Sob a liderança do secretário de Defesa, Pete Hegseth, a operação foi justificada com base em informações de inteligência que ligavam as embarcações a atividades de narcotráfico e suas conexões com organizações terroristas. O comunicado oficial do Comando Sul revelou que, durante os ataques, cinco indivíduos associados ao narcotráfico foram mortos, com três vítimas na primeira embarcação e duas na segunda.
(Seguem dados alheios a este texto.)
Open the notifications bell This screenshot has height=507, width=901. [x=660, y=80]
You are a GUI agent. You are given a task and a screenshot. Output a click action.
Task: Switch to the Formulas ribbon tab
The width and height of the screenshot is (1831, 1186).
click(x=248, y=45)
Embora o governo dos Estados Unidos não tenha divulgado informações detalhadas sobre o número total de vítimas, as operações de combate ao narcotráfico têm se intensificado significativamente. Essa ofensiva em particular representa a segunda ação militar contra embarcações suspeitas na mesma semana, dado que, em 30 de dezembro, mais três embarcações foram alvo de ataques semelhantes. Os barcos sancionados operavam em comboio e eram considerados como pertencentes a grupos rotulados como Organizações Terroristas Designadas.
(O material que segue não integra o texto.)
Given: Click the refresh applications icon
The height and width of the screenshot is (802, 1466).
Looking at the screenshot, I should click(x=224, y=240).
As investigações prévias à ação revelaram que os barcos estavam navegando em rotas conhecidas por sua conexão com o narcotráfico e que estavam envolvidos em transferências de drogas antes dos ataques. Durante a primeira fase da ofensiva, outros membros das tripulações conseguiram abandonarem os veículos antes que os ataques subsequentes provocassem o afundamento das embarcações.
Essas intervenções militares refletem a estratégia mais ampla dos Estados Unidos de combater o tráfico de drogas, especialmente na atual conjuntura geopolítica, onde a segurança das fronteiras e a desarticulação de redes de narcotráfico são prioritárias. Com a continuidade destas ações, o governo americano procura não apenas atingir os grupos criminosos, mas também enviar um recado claro sobre a determinação em erradicar este tipo de crime transnacional.